Just a week ago, I released the first Beta of NirLauncher package to download from this Blog. For the beginning, I deliberately released this package quietly only in my Blog, and added some download restrictions, because this package is relatively large, and I wanted to make sure that my server won’t be overloaded by large amount of users that download this package in the same time. even with this “quiet” release and these download restrictions, I still got a large peak of users that downloaded the Beta release of NirLauncher.
A day after I released this package, it was published in lifehacker and other well-known Web sites, which caused a large visitors peak that I had never seen before. At some point, my server load was pretty high, due to large amount of users that downloaded this package concurrently.

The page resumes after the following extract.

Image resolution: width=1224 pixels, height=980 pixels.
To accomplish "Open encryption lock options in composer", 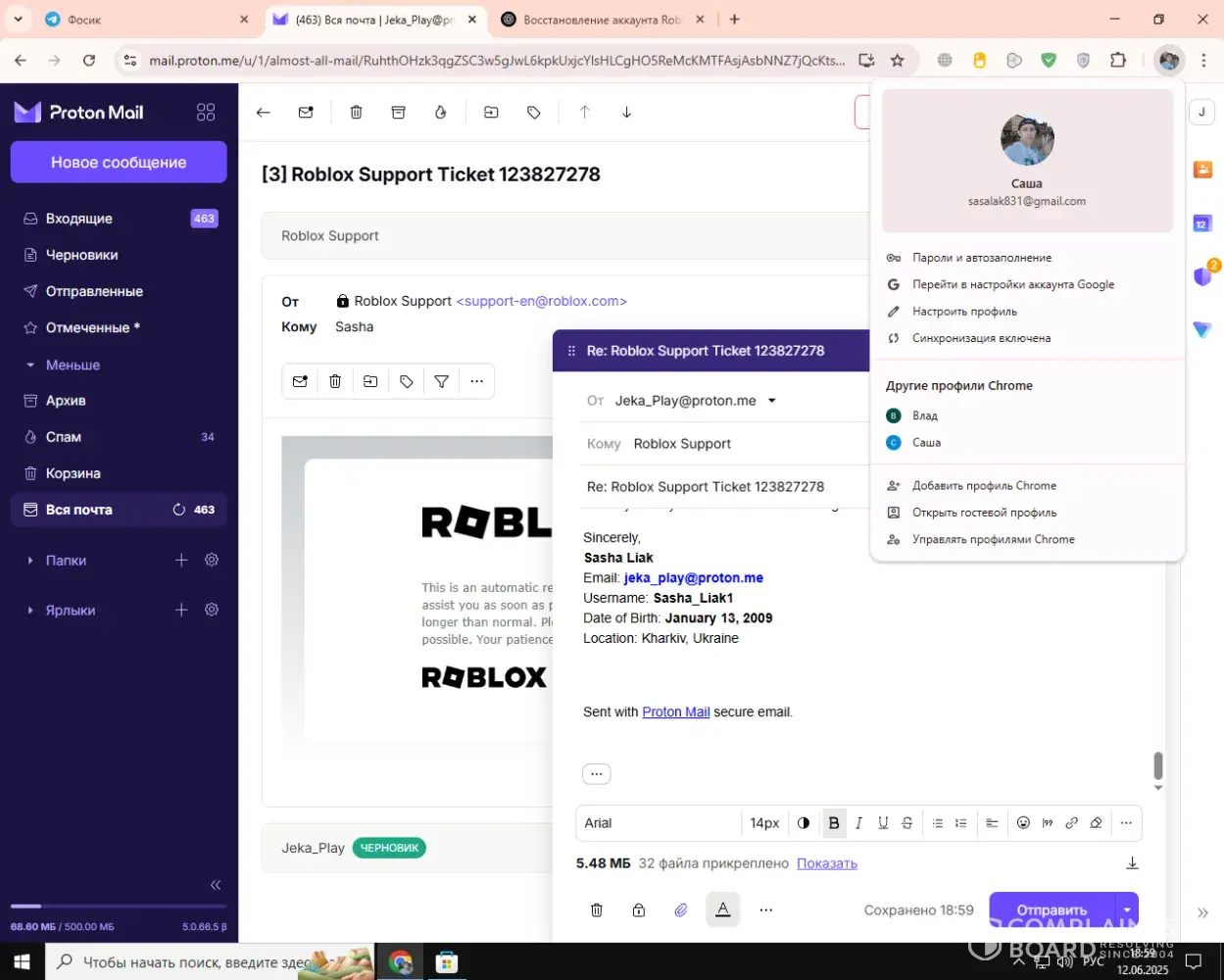I will tap(639, 910).
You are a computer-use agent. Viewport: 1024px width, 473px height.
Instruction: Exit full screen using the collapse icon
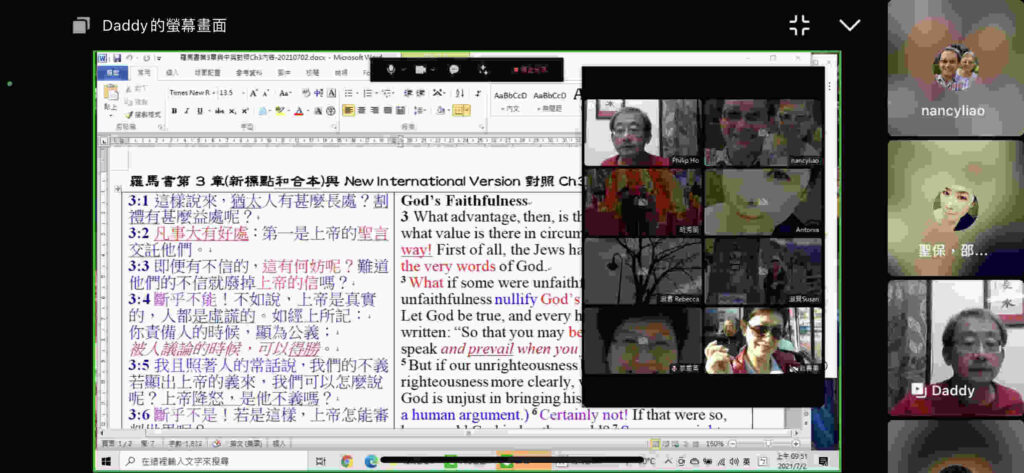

The users pick that I got after the NirLauncher release can be easily seen in the site statistics of Google Analitics. On October 5th, the number of unique visitors reached to nearly 50,000, which is around 40% more than a usual day.
NirLauncher release in Google Analitics.
On alexa Web site, you can also see the visitors peak after NirLauncher release, but the visitors peak is not sharp as in Google Analitics, because there are other peaks appeared during september, from unknown reason. Obviously, Google Analitics is more accurate than Alexa, because Alexa only counts the visitors with Alexa toolbar, while Google Analitics counts all visitors with JavaScript enabled Web browser.
NirLauncher release in Alexa
Another impressive result from NirLauncher release is the number of remarks in the release post (currently 55), which is quite nice relatively to my inactive Blog. Be aware that I haven’t had time yet to read all yours remarks deeply, but I’ll certainly consider them in further NirLauncher releases.